— Recorded information —

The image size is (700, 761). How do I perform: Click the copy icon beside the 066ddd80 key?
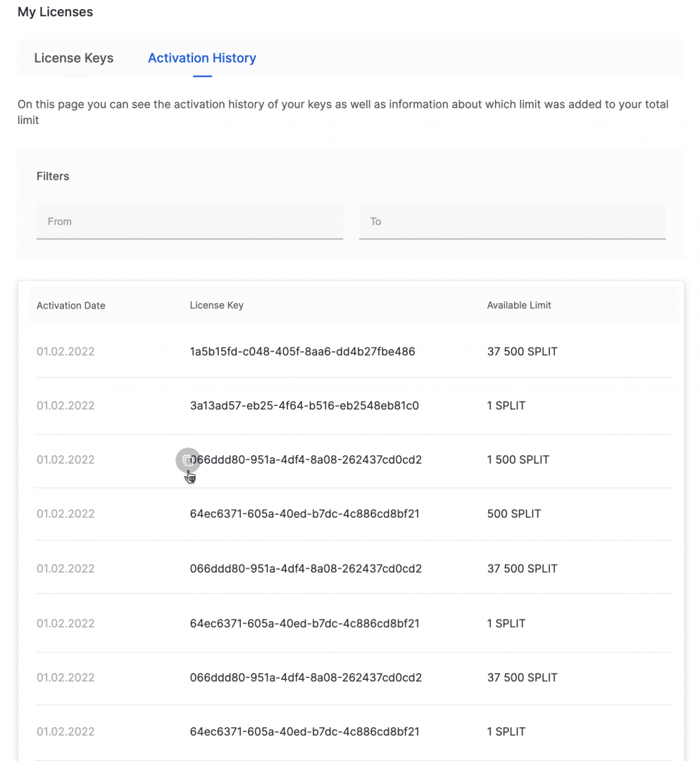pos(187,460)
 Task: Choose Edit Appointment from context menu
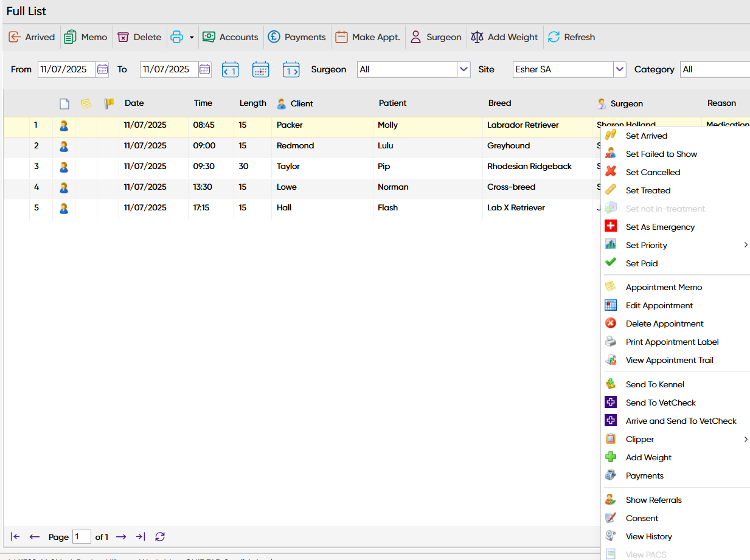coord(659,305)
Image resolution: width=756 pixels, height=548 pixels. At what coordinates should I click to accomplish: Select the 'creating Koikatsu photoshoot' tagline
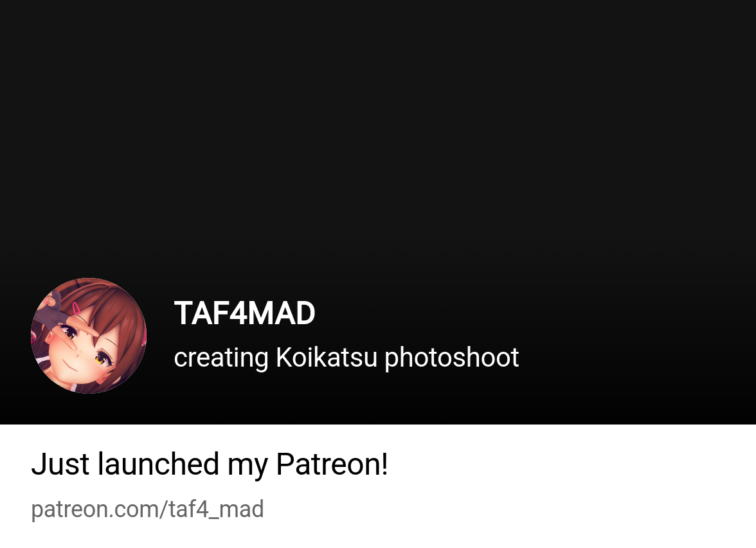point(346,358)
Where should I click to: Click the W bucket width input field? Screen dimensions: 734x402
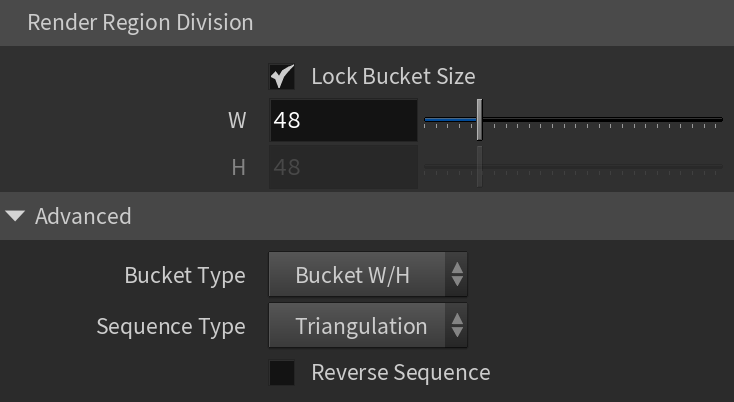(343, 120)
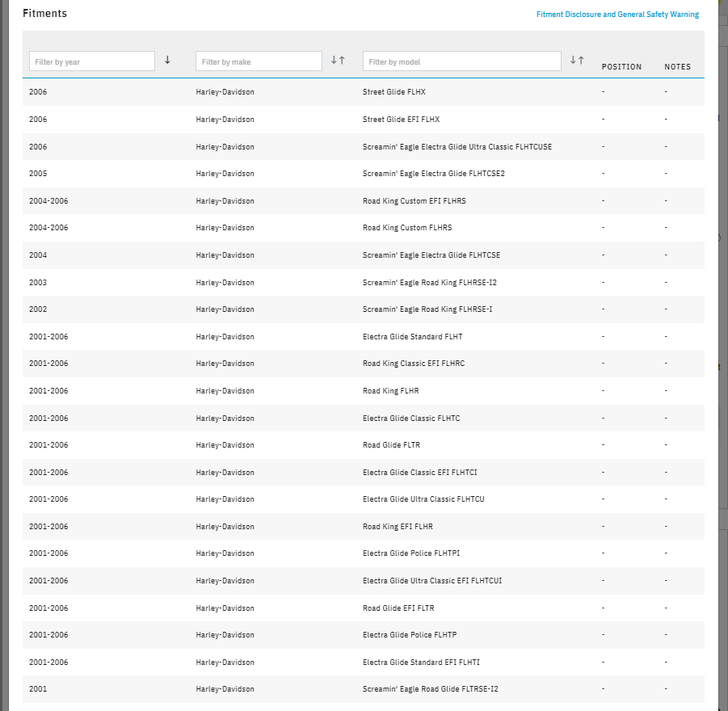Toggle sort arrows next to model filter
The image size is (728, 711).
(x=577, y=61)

— Assignment —
Retype, exactly as written, each line from the one containing "Task: Choose Edit" through the end of the data above, and leave out every picture.

— Answer box —
 Task: Choose Edit Appointment from context menu
coord(659,305)
Image resolution: width=756 pixels, height=548 pixels. At what coordinates should I click to accomplish: Select the 'creating Koikatsu photoshoot' tagline
point(346,358)
Where should I click to: Click the W bucket width input field? Screen dimensions: 734x402
(343, 120)
Toggle sort arrows next to model filter
The image size is (728, 711).
(x=577, y=61)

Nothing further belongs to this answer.